What a perfect idea this little project is! I can still remember designing my dream house when I was a little girl. I filled notebooks with drawings of the rooms and where the furniture would be. I colored the walls all different colors (because this was way before the monochromatic neutral palettes that are popular today). One of my favorite memories was painting and decorating the bathroom in the first apartment my husband and I lived in. It had a claw foot tub- I mean a real one, antique and everything. So, I knew I would love this STEM Challenge! What about the students?
I know you are wondering how on earth kids are going to design their dream house and you are going to be so surprised! It’s a paper/pencil activity. All you need is graph paper, markers, and the requirement sheet.
- Practice finding the area of shapes.
- Draw the room dimensions.
- Have a little fun with crazy over-the-top rooms.
- Calculate the total area of the house.
- Determine the cost of the house!
Practice, Practice, Practice
Let’s be honest- this is a tricky skill. Students have a hard time remembering the difference between area and perimeter and how to find both measurements. Let me show you a fantastic way to practice this skill. You need some blue painter’s tape!
Just place the tape in various shapes using the tiles on your floor as a guide. I always include squares, rectangles, and some odd shapes like the one in the above photo.
To teach students how to find the perimeter I sit on the floor and show them that the side of one floor tile is one measure. Then I walk around on the blue tape and count off each measure. That’s the perimeter. I also leave a pencil on the spot I started on so I will know where to stop. Ha! After they practice a few of these then we move on to finding the area.

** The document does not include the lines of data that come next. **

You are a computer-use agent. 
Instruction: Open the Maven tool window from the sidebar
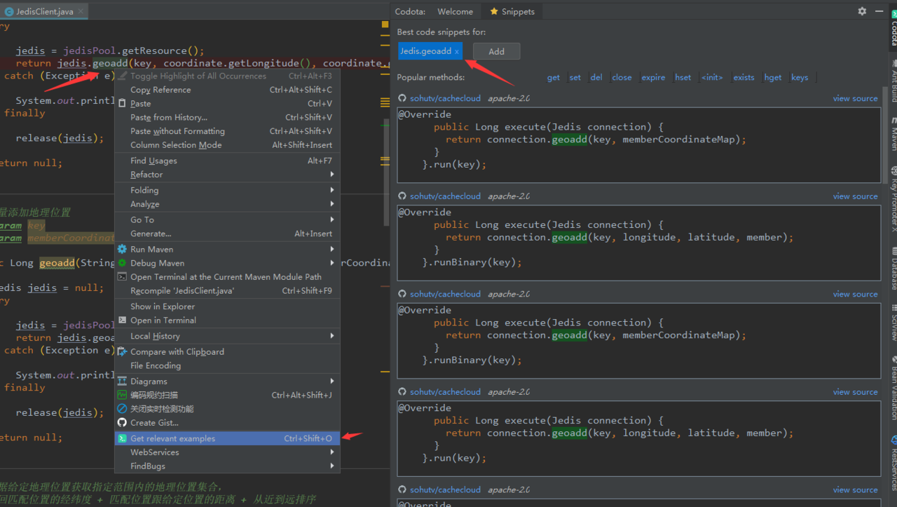(x=893, y=135)
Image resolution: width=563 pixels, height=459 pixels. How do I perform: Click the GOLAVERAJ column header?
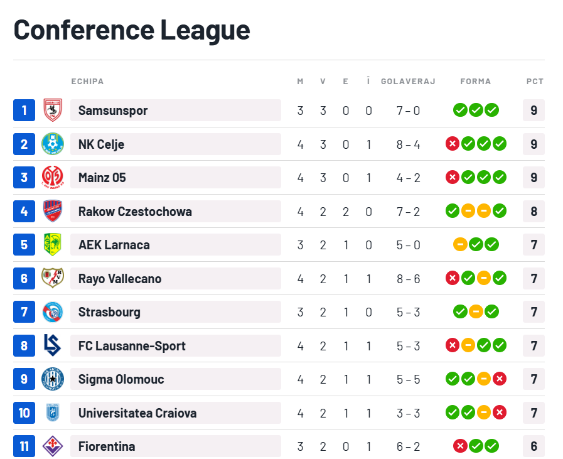pyautogui.click(x=408, y=82)
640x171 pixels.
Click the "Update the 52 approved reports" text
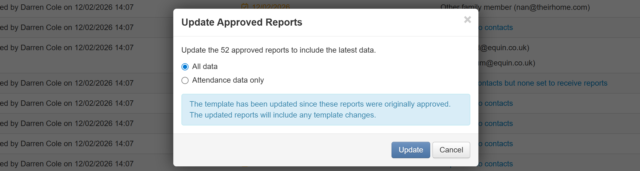[278, 50]
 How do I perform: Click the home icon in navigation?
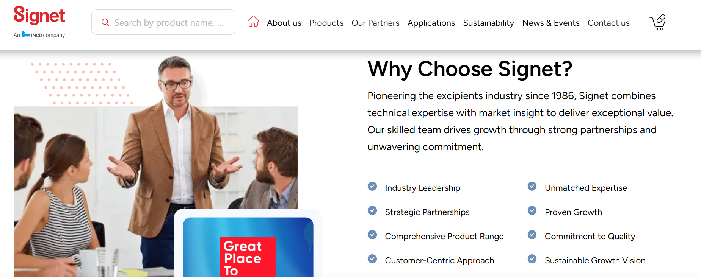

For this one, I walk across the shape and step on each square. The number I end up with is the area of the shape. And we use the number SQUARED! They totally get this because we are stepping on squares! This is such a wonderful way for students to visually see the perimeter is around the edge- the blue tape. And the area is inside the tape – all the inside squares. I hand them some graph paper and their job is to walk to each shape I have created, draw it, then count the perimeter measure and the area measure.
They really have fun doing this and can we talk about how “hands-on” this is! It’s great practice for getting ready for this challenge.
Moving on to the DREAM HOUSE
Students have graph paper and a requirements sheet. Their dream house must have certain rooms. After they draw the required rooms they are free to add their own options.
I added the required rooms after trying this challenge with a test group. I found that most of the students drew elaborate rooms, like basketball courts and donut shops but somehow did not have a kitchen. I guess they could just always eat donuts!
Adding Those Crazy Dream Rooms
With any space they have leftover students are free to add their own ideas for rooms. It only takes one person to announce they are having an indoor pool and the students take off with this idea. Soon there are libraries, gyms, water slides, and movie theaters.
You can see some of the additions this student had and you can also see that he is working on the room dimensions on his requirement sheet. This is where the learning starts!
Calculating the Dream House Area
For each room in the house, students must list its area. They must write the dimensions and then the area in square units.
You can see in the above photo that this house had 718 square units. And now, it gets really eye-opening! Students multiply their square units by a dollar amount to find the total cost of this dream home. They will actually gasp when they see that their house will cost more than $150,000!
Of course, it is at this point that I also bring in a talk about the size of the units on their paper. If each of the squares on their grid sheet is a one-foot square then the home they are dreaming of will fit inside our classroom. They have the dimensions of a tiny, tiny home.